The clock on the dresser reads 2:00 am. Its blue glow reminds me that morning is getting closer, and I have still not slept. My mind will not stop turning over the parent phone call I had yesterday at work and the follow-up meeting that will happen in the morning. Did I say the right things? What will they do tomorrow?
Worst case scenario. I go there too frequently. I imagine an outcome that is far worse than anything I’ve experienced. I can’t explain it, but I know it is not healthy.
Last week I saw the new Tom Hanks/Steven Spielberg movie Bridge of Spies. A Russian spy is arrested, and the intrigue commences. Several times in the movie the man is in dire straits. Tom Hanks, as his lawyer, observes each time that he doesn’t look worried. He responds, “Would it help?”
Would it help? A powerful question. Life is short. It is a waste of time to spend any of it on things that will not help…help us, help our family and friends, help the world. Worry is one of those things that does not ever help. It is always a waste of precious time.
Leaders are confronted with difficult situations on a daily basis. It is tempting to rehash each phone call, each meeting, each decision. Rarely will those moments go exactly the way you hoped. There is almost always something you could have said or done differently.
Reflection is critical for growth. It is important to think through how those moments were handled and the eventual results. There will be new challenges tomorrow, and effective leaders learn and grow.
But worrying about what has passed does not help you grow, In fact, it stifles growth. If I am frozen by regret or constantly questioning decisions I have made, I cannot be effective in the new moment. No one can change the past. Moving forward is one path to serenity.
I love anticipation. The two weeks before a trip are often as much fun as the actual trip. But inevitably I will think about things that could go wrong, and worrying about something in the future is also wasted time. Your flights may be delayed, or your hotel may disappoint. The airline may lose your luggage, or the weather may be horrible. Or…everything may be perfect. You could worry, but would it help? No!

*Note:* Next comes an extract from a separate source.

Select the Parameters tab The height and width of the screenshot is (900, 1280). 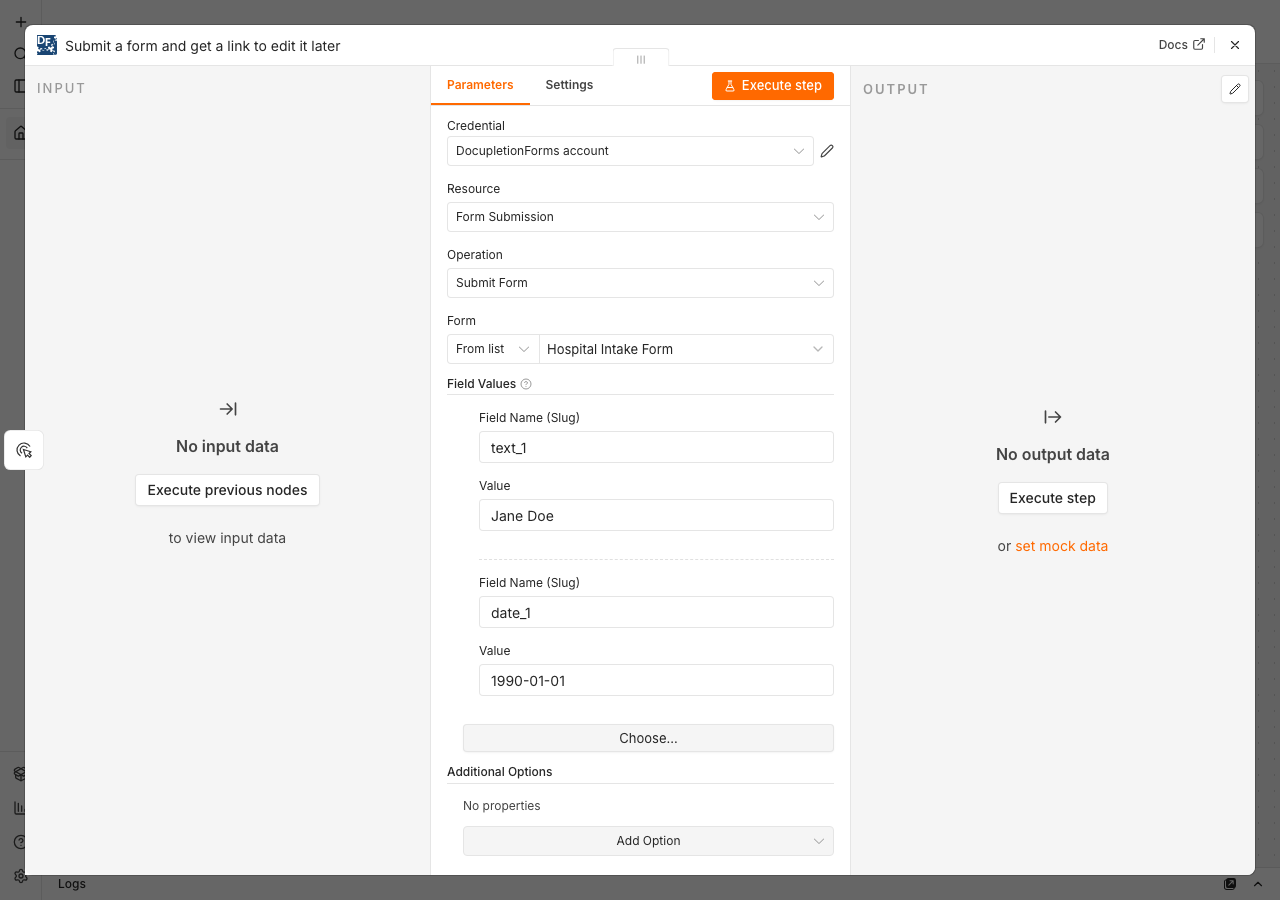pyautogui.click(x=480, y=85)
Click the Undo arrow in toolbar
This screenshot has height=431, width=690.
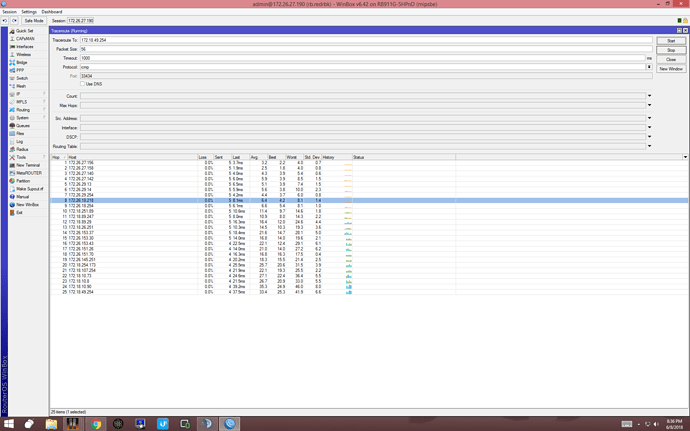pyautogui.click(x=6, y=20)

The same can be said of the difficult phone calls, meetings, and events that a leader anticipates at work the next day. Plan well. Consider possible reactions and ramifications. Be strategic. Then let it go.
There have been any number of difficult situations I have navigated as a leader. Some were small. Some were large and quite public. In neither case did the situation get better because I worried about it. Worrying takes my sense of calm and sometimes robs me of rational thought. It keeps me awake at night, and it causes anxiety. And in no case did it help. In fact, it hurts. Now you are going into that situation tired and nervous.
For me, exercise helps. A long walk clears my head. Time with friends, movies, and television help distract me. Reading a good book or writing a blog works too.
The key is to recognize when you are worrying and take steps to stop. There may be times when professional help is needed. Get it. Many times though, self-awareness is the most important step. Recognize it. Address it. And get a better night’s sleep.